I would equate this book with any great scripture of the world but a scripture for the educated people, for the intellectually advanced souls and the scientifically probing minds.

It is a very essential book for anyone who is interested in understanding and learning about life in its totality without any prejudice or conditioning either religious or social or cultural or ideological, but based on pure facts as they are. 

Any education or academic qualification with a reading of this book would enhance the understanding of the subject better through the very broad approaches it makes in to any area of life.

It is so unique that it beats many encyclopedias in information; it surpasses many scriptures in its wisdom and overwhelms everyone with its interpretation and as for language it is marvelously poetic.

Life, Murchie begins, is only one part of existence, and to understand this, we must step back and take a look at the world from a birds-eye view. As an outsider, we see the intricate workings of the planet and are astounded by many things. Along the way Murchie finds and elaborates almost every conceivable mystery man has ever taken into consideration and turns them into a (most often) one-sided argument. Humans, according to Murchie, are interrelated with kingdoms, even species, evolutionarily and genetically (one and the same I suppose) so that we all are mere thousands of generations apart, given the species or kingdom. Plants behave maliciously as some predators, a flock of birds pictured from above resembles an island, and on and on until there are no delineations between anything and this world is a seed in germination of something larger. Examples abound to support Murchie's conclusions. the book does what its title suggests best: asks questions. Indeed, it makes connections between the cell of a human body analagous to the human body in relation to the earth, the earth to the galaxy, the galaxy to the universe. Even rocks have a place in the living, breathing, universe, and everything, from cars to plants to insects to humans is just a smaller part of a larger organism which behaves in much the same way (homeostasis-wise) as we humans do.

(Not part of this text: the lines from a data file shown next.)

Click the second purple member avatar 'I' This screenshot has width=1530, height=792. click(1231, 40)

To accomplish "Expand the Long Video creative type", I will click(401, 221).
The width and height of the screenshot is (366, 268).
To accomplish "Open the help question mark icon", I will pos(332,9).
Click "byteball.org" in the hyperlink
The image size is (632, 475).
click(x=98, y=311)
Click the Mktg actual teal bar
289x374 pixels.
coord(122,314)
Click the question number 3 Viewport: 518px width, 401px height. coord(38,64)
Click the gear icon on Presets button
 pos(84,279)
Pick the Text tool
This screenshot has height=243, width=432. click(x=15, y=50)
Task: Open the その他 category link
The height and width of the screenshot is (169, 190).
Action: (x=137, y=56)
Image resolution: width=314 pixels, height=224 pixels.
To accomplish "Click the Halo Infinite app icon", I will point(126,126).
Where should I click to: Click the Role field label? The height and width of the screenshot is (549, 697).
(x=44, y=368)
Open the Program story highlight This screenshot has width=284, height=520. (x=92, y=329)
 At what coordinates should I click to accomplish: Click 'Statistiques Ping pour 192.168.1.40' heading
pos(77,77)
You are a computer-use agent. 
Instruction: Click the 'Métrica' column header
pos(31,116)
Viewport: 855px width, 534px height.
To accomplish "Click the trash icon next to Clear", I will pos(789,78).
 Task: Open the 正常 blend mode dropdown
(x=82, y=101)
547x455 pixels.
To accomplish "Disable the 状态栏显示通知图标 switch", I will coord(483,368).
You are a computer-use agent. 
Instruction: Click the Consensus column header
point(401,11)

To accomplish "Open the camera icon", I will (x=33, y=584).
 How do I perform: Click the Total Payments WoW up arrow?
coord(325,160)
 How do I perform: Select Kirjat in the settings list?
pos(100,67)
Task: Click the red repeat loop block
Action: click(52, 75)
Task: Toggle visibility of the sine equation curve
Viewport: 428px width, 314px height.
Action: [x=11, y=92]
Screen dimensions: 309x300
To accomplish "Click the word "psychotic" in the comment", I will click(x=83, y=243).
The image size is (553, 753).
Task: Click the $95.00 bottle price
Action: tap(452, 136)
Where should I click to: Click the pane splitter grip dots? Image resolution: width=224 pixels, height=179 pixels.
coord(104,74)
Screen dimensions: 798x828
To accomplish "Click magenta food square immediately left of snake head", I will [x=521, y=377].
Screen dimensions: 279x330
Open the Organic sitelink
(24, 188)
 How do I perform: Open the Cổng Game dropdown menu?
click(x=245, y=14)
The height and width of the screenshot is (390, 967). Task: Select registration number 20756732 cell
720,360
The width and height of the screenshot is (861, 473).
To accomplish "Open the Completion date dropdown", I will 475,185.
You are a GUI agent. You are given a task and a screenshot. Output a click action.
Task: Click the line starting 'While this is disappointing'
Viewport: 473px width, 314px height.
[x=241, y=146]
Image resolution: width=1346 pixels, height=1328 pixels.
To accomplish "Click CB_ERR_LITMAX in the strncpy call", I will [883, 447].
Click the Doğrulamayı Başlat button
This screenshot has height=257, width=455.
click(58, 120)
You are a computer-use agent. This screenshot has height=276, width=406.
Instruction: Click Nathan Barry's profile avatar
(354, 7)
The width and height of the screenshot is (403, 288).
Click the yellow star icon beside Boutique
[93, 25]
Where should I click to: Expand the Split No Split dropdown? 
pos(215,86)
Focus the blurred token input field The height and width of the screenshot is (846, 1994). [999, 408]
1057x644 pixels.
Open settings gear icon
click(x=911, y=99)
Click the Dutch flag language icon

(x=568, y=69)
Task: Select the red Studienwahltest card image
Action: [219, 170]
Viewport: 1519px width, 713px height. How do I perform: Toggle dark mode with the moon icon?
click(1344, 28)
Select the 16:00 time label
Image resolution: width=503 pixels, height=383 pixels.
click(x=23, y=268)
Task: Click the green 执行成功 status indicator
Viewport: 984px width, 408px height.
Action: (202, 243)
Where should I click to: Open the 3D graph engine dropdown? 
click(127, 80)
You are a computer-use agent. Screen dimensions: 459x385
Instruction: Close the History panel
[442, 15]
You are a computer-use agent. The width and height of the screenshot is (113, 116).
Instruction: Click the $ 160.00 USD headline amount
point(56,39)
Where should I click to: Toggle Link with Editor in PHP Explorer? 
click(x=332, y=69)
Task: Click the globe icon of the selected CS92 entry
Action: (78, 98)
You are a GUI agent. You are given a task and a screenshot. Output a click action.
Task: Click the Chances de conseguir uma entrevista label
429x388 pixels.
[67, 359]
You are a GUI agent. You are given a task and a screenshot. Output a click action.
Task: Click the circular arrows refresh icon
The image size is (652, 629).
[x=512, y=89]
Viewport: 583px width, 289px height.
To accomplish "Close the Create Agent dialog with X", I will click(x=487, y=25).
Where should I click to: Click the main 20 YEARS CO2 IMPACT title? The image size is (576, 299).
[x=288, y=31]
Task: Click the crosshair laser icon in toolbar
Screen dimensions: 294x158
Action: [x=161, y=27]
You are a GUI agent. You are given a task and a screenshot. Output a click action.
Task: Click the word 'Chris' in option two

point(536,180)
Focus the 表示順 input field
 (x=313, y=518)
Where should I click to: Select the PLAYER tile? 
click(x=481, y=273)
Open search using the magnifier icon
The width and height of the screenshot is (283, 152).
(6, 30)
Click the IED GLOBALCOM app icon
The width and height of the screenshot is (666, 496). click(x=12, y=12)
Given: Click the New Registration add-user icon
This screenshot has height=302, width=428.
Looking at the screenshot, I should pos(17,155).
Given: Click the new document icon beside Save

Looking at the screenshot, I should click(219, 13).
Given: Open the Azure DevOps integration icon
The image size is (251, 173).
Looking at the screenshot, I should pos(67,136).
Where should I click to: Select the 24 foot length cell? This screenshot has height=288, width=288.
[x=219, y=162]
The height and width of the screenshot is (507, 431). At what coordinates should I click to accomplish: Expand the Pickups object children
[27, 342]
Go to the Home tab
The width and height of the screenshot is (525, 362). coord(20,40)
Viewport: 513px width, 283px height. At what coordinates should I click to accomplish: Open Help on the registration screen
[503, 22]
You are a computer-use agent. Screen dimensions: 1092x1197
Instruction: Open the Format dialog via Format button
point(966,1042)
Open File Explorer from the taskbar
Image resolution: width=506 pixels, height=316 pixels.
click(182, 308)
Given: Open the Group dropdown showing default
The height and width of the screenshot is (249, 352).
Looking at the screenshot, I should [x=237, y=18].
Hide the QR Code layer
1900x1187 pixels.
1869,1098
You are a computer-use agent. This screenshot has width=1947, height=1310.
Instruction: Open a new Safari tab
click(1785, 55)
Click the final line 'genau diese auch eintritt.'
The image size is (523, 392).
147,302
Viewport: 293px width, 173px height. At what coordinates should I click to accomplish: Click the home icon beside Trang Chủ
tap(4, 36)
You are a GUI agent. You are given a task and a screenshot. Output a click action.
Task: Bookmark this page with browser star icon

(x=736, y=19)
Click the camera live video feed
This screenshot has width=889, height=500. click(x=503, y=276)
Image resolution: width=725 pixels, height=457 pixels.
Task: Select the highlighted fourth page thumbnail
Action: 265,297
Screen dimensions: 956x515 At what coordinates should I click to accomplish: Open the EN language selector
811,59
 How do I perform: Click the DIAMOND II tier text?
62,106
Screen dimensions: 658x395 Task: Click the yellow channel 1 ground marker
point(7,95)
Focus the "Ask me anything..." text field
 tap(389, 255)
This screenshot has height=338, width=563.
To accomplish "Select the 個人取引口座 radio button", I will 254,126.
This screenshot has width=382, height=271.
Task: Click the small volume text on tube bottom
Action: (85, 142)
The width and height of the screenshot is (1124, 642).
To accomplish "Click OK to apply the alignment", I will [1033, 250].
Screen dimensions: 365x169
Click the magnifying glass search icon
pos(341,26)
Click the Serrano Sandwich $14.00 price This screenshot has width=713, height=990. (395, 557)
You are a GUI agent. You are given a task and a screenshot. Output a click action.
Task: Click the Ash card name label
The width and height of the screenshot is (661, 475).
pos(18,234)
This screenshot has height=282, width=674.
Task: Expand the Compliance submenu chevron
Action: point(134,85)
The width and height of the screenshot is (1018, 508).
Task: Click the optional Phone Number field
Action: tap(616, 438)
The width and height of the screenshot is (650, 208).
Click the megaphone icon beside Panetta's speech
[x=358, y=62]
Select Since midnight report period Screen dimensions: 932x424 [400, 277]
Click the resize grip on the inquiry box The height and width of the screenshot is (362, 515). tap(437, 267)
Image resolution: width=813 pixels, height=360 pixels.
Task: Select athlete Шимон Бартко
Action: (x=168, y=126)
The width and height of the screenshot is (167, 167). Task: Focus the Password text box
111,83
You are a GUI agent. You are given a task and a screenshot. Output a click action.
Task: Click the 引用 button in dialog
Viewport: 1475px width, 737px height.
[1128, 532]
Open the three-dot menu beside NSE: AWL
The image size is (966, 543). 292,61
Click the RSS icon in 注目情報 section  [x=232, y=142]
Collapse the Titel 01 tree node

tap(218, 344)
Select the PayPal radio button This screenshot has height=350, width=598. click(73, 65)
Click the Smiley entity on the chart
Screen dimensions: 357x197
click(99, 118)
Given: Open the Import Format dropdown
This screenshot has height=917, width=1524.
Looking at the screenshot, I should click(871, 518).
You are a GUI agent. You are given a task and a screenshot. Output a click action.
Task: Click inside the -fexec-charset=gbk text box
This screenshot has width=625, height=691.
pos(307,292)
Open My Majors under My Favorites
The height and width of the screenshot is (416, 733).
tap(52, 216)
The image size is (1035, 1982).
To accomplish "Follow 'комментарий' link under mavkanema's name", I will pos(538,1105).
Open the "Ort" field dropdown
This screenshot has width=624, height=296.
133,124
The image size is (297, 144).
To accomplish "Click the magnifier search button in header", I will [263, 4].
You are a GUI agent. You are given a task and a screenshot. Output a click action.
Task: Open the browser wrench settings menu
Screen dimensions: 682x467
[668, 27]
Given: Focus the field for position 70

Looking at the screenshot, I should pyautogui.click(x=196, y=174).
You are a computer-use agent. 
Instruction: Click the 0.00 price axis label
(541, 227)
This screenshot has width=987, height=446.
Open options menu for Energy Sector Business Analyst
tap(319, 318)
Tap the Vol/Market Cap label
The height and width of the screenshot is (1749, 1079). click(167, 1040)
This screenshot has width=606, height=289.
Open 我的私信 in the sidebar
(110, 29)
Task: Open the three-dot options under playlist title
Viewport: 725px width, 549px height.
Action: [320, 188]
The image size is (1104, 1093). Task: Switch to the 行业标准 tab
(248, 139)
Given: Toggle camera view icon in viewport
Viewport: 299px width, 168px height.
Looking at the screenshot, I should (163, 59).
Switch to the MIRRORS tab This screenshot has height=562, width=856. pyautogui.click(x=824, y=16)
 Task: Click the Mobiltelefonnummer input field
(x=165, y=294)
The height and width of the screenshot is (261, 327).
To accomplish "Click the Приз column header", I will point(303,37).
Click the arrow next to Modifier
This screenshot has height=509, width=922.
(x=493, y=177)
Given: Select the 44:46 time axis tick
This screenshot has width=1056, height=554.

The best books get you interested in things. They get your mind going. They lead you to new interests and reinvigorate you to pursue old ones. This one has done it many times over for me, from a renewed interest in the microscopic world to finding out who my ancestors are. And even though the argument may be faulty, the conclusions lead to some interesting insights. Truth is a drop in an ocean of uncertainty, and most times imagining the possibilities those uncertainties have is enough to make one wish there never is a concrete answer to the seven, or any, mysteries of life

Every page of this book is a gem here is one page as sample:-
All living organisms, along with all the minerals on the surface of the Earth, compose one giant integrated system that, as a whole, controls its behaviour so as to survive. And so do galaxies. After all, we are made of star dust. Life is inherent in nature. 
Who runs an ant colony? How do ants decide to move their nest somewhere else? It is the interaction among the individuals: some ants carry eggs and food to the new nest, some ants carry them back, and eventually one of the two competing population prevails; bees of a beehive communicate (at least as far as directing their fellow bees to food) with a language which is made of dance steps (including sounds and smells). An ant colony or a beehive behaves like an organism with its own mind: a beehive metabolizes, has a cognitive life (makes decisions), acts (it can move, attack) and so forth. 

If winds are the spirit of the sky's ocean, the clouds are the texture. There is easily the most uninhibited dominion of the earth. Nothing in physical shape is too fantastic for them. They can be round as apples or as fine as string, as dense as a jungle, as wispy as a whiff of down, as mild as puddle water or as potent as the belch of a volcano. Some are thunderous anvils formed by violent up drafts from the warm earth. Some are ragged coattails of storms that have passed. Some are stagnant blankets of warm air resting on cold. I have seen clouds in the dawn that looked like a pink Sultan with his pale harem maidens and a yellow slob of eunuch lolling impotent in the background.”